All of this data suggests that the Sanders campaign had a tangible influence on public interest in and curiosity about issues that have long been ignored by establishment media and politicians. And this is in addition to the simple fact that Sanders earned 13 million votes, won 23 states, broke fundraising records through small donations and polled extremely well nationally, versus Clinton and Republican nominee Donald Trump. And just like during Occupy, this scenario made many elites nervous. Luntz, the Republican strategist who had expressed anguish over Occupy, also expressed his fear about Sanders’ nefarious influence, saying he was unable to believe that an “avowed socialist” was “drawing more than 10,000 people per appearance.”
Is This a “Turning Point in American Life?”
In February 2012, David Meyer, a sociology professor at the University of California, Irvine, and author of the book, The Politics of Protest: Social Movements in America, said in an interview about Occupy with NPR: “There’s a better than reasonable chance that we are at this turning point in American life and American politics.” He said this in light of the widespread discontent expressed through the social movements of the time in the aftermath of an economic crisis that exposed how rigged the financial system was.

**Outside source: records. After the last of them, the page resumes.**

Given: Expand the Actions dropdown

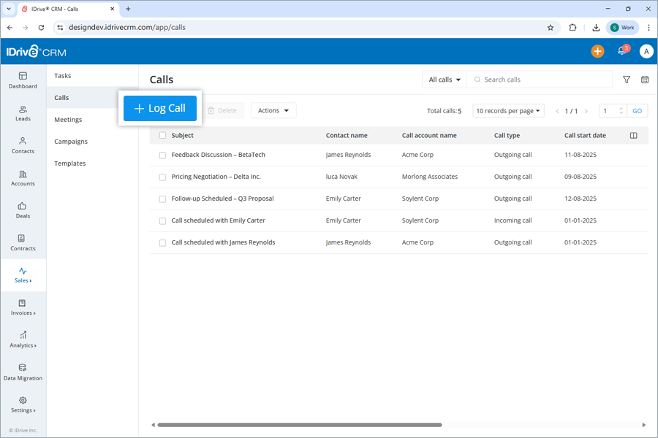Looking at the screenshot, I should click(273, 110).
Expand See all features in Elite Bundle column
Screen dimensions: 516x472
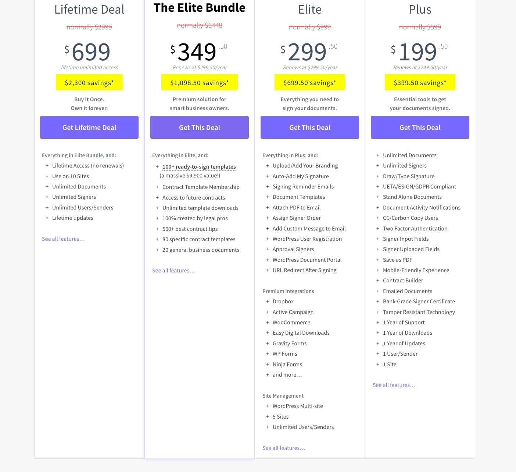coord(173,271)
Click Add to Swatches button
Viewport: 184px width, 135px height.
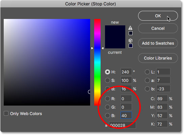[158, 43]
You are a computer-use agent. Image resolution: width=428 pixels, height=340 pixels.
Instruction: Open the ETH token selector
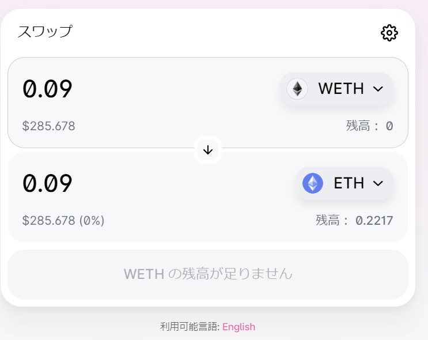pos(344,183)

Perhaps Meyer was right to suspect change was afoot. Since he made that comment, Thomas Piketty’s critique of capitalism has become a global best-seller and a self-described “socialist” came close to beating Hillary Clinton — arguably one of the country’s most powerful politicians — in a major primary. Meanwhile, polls since 2011 have shown that young people prefer socialism to capitalism. Since the Sanders campaign grew, this preference became true among Democratic voters of all ages. In sum, according to a Gallup Poll from June, 47 percent of the country would consider voting for a socialist candidate — all of this is despite decades of post-Cold War, neoliberal dogma disparaging the term socialism while turning US “free-market” economics into a belief held with almost religious fervor among elites.
Years before his death in 2010, radical historian Howard Zinn wrote an essay about how he stays positive in a world filled with so much injustice. “I keep encountering people who, in spite of all the evidence of terrible things happening everywhere, give me hope. Wherever I go, I find such people, especially young people, in whom the future rests,” he wrote in A Marvelous Victory. “But they tend not to know of one another’s existence…. I try to tell each group that they are not alone, and that the very people who are disheartened by the absence of a national movement are themselves proof of the potential for such a movement.”
Zinn’s statements are a reminder that, just a few years ago, there was no national movement for revolutionary change. The very existence of which, his friend Noam Chomsky would later say at Occupy Boston, was “the dream of his life.” Zinn didn’t live to see that dream but everyone who participated in, or even witnessed from afar, the Sanders’ campaign and Occupy knows that we finally have a national movement, which has found success in the streets, in the media and in the voting booths. This is a major development. People fighting for social change know they are not alone. And the boulder is much further up the mountain than it may seem at times.
A progressive president would surely be helpful in bringing about social change. But a working class with strong class consciousness is vital for such change to occur. What matters isn’t who the president is so much as what has become of the ethos of US politics today that has made Sanders (and Occupy) possible. The Sanders campaign is over. But, there are many signs suggesting that the political revolution he seeks is just getting started.